The Australians Bougainville Campaign 1945

Discussion in 'War Against Japan' started by spidge, Jul 19, 2006.

  1. spidge

    spidge RAAF RESEARCHER

    The Bougainville Campaign is sometimes pushed aside for the glory of Kokoda or El Alamein. However we must remember that 65,000 Japanese soldiers perished there. That is twice the loss sustained by Australia in the entire war. Australians accounted for over 18,000 of those Jap losses.

    Check this site with many photos and the history.

    http://www.diggerhistory3.info/bougainville/


    In 1942 the advancing Japanese army occupied Bougainville until it was partly recaptured by the United States USMC and US Army in 1943/44.


    On 1 November 1943, the US 3rd Marine Division landed at Torokina on the northern side of Empress Augusta Bay and secured the beachhead. The Marines were relieved by the US XIV Corps on 15 November.



    In March 1944, a full scale Japanese offensive against the American positions was repulsed but the Americans did not extend their perimeter further and were in the same positions when the Australian II Corps under the command of Lieutenant General Stanley Savige took command in December 1944.



    In late 1944, the Americans (who pulled their (2) divisions out for service in the Philippines) estimated that 12,000 Japanese remained in the islands, the Australians estimated that 25,000 remained but in fact there were 40,000 of whom 8,000 were in the forward area.

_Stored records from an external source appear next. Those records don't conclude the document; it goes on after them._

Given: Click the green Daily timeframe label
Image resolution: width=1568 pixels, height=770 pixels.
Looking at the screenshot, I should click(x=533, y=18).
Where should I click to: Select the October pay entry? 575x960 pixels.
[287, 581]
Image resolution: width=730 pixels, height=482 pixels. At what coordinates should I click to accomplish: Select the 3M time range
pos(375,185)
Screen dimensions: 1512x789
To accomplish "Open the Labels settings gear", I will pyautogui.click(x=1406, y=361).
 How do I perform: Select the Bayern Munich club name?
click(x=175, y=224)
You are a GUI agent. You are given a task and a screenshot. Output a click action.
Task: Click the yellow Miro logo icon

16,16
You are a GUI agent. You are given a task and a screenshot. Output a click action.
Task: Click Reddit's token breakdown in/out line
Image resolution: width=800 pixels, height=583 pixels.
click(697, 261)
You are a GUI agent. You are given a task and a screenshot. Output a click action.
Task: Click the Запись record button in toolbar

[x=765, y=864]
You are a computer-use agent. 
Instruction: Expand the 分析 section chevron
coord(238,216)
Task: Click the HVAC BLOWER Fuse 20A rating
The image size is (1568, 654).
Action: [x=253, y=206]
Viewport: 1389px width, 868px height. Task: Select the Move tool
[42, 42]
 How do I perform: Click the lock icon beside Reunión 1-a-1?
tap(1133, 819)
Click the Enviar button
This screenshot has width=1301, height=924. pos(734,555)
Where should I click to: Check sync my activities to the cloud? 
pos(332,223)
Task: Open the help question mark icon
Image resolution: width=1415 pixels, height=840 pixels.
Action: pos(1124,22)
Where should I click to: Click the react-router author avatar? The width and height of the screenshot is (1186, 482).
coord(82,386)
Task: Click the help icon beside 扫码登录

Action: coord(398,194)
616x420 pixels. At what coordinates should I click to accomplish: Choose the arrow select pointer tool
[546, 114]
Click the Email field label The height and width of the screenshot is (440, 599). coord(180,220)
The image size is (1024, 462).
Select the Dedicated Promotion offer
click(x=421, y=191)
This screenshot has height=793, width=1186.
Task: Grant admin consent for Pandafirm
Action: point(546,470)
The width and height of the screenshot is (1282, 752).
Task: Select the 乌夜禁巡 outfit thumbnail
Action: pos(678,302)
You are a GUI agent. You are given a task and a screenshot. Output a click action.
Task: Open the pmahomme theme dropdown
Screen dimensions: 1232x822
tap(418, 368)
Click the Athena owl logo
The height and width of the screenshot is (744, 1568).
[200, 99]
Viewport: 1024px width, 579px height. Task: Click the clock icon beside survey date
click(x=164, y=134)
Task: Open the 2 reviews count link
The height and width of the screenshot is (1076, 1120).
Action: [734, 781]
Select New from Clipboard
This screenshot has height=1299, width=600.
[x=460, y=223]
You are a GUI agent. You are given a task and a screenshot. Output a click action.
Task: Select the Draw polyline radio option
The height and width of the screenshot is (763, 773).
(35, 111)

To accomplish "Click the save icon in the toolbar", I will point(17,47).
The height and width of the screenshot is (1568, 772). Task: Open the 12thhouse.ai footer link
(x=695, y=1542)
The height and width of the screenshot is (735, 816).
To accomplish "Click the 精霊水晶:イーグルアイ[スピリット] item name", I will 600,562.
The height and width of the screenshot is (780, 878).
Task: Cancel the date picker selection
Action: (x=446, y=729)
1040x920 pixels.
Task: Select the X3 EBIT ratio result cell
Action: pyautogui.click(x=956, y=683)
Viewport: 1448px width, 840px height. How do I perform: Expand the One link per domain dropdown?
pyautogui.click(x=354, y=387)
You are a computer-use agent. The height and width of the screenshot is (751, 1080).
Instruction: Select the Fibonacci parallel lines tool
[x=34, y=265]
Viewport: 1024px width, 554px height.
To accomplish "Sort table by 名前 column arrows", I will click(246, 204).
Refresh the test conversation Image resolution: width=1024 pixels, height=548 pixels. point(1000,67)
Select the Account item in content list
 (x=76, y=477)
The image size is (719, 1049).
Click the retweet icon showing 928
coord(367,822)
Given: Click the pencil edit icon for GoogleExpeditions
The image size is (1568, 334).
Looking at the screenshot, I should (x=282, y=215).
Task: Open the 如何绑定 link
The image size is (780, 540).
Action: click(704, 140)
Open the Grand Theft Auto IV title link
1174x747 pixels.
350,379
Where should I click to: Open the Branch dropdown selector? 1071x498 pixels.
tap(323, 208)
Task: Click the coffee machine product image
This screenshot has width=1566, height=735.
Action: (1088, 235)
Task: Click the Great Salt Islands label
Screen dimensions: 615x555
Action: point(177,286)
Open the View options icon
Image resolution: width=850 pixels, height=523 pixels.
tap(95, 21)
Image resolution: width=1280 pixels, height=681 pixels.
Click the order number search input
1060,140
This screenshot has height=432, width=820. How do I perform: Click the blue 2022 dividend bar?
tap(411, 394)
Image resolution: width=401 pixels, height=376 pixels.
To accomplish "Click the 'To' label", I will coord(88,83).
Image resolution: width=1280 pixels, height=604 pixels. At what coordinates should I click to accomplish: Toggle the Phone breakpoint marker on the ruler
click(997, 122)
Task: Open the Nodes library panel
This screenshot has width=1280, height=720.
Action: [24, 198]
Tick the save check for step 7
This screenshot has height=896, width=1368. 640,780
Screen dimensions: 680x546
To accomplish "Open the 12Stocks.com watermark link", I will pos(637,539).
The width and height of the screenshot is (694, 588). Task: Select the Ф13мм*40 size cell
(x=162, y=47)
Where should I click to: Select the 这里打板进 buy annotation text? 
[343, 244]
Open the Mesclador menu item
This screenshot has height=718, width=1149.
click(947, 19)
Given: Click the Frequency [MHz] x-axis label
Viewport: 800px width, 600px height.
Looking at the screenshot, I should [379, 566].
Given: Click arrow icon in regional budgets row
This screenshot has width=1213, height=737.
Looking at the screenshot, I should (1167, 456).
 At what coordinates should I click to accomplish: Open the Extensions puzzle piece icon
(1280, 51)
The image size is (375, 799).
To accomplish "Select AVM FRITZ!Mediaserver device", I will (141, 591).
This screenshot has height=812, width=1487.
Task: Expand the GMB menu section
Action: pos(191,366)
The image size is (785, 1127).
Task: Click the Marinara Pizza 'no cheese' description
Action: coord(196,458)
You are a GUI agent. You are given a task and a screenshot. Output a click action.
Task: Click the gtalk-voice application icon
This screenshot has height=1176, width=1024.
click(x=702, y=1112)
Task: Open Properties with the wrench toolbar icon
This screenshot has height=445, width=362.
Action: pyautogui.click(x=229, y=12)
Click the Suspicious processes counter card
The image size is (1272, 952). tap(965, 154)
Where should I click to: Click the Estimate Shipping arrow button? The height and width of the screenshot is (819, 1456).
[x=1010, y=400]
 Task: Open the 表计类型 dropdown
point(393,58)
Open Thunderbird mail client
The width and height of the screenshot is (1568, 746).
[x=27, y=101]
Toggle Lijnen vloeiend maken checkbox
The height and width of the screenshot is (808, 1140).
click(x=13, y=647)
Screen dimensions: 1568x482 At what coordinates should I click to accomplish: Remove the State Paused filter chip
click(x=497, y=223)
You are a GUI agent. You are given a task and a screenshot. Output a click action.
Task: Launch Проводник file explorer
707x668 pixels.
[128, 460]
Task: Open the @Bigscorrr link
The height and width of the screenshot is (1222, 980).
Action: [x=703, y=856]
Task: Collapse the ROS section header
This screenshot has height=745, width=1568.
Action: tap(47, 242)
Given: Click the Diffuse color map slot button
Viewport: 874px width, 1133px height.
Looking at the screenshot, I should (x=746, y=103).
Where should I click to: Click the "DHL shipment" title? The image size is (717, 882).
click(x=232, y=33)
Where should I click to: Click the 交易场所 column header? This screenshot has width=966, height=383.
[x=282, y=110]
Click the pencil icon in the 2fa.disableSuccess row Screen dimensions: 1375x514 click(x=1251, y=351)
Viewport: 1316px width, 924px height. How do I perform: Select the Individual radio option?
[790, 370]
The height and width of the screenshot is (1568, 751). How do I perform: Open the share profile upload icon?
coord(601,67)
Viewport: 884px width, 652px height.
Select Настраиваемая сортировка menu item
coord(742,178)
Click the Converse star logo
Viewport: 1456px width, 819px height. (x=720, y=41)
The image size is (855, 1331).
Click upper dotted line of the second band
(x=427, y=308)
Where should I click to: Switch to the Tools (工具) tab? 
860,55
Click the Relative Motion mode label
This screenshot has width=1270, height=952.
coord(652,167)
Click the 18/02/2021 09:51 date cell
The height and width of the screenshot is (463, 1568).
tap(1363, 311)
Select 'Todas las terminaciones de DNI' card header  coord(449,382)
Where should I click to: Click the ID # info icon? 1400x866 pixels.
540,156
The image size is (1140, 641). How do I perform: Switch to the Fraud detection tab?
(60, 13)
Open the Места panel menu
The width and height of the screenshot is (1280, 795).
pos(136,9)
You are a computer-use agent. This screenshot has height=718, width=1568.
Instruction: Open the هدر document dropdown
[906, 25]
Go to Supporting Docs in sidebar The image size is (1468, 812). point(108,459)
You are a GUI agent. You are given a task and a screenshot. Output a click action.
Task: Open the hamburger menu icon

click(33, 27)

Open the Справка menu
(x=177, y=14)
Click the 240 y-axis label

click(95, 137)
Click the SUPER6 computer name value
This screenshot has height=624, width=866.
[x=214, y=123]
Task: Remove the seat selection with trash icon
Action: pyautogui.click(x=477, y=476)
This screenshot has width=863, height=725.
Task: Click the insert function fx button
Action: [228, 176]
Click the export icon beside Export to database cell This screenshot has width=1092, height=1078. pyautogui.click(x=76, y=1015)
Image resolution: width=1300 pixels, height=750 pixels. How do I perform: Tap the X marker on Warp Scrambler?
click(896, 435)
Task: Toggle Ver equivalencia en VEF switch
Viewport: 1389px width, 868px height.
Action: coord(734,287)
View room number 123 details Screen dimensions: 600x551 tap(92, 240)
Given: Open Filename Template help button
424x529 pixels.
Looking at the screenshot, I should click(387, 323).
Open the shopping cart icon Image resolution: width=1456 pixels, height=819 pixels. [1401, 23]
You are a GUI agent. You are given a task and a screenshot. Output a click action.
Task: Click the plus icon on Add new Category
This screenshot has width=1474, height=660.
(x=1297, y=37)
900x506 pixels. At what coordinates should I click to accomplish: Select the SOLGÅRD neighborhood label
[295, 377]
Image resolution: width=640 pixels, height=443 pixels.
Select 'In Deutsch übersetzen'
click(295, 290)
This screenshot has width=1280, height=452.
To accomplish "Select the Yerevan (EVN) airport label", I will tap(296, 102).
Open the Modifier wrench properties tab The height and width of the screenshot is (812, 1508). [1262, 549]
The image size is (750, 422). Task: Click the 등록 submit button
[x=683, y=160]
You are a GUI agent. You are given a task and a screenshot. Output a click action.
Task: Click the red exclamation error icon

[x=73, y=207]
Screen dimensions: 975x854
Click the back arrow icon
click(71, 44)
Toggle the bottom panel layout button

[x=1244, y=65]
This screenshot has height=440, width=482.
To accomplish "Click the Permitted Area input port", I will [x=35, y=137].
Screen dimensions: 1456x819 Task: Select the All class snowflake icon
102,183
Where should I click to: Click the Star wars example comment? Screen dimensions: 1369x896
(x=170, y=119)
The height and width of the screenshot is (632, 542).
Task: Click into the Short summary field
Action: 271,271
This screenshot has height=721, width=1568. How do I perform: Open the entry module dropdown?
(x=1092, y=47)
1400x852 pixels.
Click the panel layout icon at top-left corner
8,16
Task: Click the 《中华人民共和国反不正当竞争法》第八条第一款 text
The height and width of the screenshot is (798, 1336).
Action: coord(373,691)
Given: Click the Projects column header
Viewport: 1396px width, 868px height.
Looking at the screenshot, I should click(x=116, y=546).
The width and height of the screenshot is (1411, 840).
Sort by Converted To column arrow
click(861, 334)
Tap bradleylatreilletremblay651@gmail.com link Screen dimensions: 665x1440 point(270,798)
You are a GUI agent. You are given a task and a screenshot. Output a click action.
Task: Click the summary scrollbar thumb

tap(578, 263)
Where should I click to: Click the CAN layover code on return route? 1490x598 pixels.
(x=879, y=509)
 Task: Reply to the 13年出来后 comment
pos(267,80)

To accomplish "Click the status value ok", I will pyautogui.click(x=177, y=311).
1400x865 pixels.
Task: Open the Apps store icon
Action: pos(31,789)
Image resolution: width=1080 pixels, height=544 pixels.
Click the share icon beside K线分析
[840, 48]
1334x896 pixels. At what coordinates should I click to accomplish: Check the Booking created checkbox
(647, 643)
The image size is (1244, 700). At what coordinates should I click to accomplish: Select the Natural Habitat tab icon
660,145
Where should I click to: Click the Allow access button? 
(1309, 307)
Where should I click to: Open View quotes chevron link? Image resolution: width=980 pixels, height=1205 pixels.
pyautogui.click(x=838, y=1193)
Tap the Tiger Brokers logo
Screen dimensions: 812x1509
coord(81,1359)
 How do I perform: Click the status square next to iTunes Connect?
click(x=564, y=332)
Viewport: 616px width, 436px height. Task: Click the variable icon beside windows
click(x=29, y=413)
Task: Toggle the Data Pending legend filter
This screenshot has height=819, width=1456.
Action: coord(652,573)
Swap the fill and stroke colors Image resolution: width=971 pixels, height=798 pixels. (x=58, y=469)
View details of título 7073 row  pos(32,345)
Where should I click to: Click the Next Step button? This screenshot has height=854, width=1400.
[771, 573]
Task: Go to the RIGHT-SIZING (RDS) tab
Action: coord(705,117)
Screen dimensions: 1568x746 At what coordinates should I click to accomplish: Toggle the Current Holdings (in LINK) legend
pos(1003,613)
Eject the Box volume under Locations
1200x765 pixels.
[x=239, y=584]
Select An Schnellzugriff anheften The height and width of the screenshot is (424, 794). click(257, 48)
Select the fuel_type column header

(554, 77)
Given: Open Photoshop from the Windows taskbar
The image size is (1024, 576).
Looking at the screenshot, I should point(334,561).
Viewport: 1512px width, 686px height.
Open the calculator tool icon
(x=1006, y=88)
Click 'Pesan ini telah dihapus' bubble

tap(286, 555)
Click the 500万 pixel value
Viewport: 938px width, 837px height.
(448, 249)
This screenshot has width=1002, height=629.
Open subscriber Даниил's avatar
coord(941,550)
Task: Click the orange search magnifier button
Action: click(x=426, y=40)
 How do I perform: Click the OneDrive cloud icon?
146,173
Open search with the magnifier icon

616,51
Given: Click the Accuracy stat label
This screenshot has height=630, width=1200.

    Japanese records showed that 18,300 of their troops died in the Bougainville campaign during the time the Australians were there (from Dec 44). The Australians lost 516 killed and 1,572 wounded.
    More than 23,000 Japanese surrendered on Bougainville and Buka Islands at war's end; a total of 40,000 had been killed or died of illnesses since late 1943.
     
  2. Kiwiwriter

    Kiwiwriter Very Senior Member

    That was also an important campaign for New Zealand...the RNZAF was heavily involved in bombing Rabaul and the other bases on Bougainville, to keep them suppressed.

    By late in the war, the Rabaul garrison was out of communication, and aerial recce photos show many rice paddies and farming plots....the Japanese troops had to grow their own food.

    It was a huge garrison, and it expected an American invasion at any time. It never happened. A number of the defenders, after V-J Day, were so ashamed at not being able to shed their lives for the Emperor, that they simply fled into the jungles, and lived out their days as wretched jungle animals.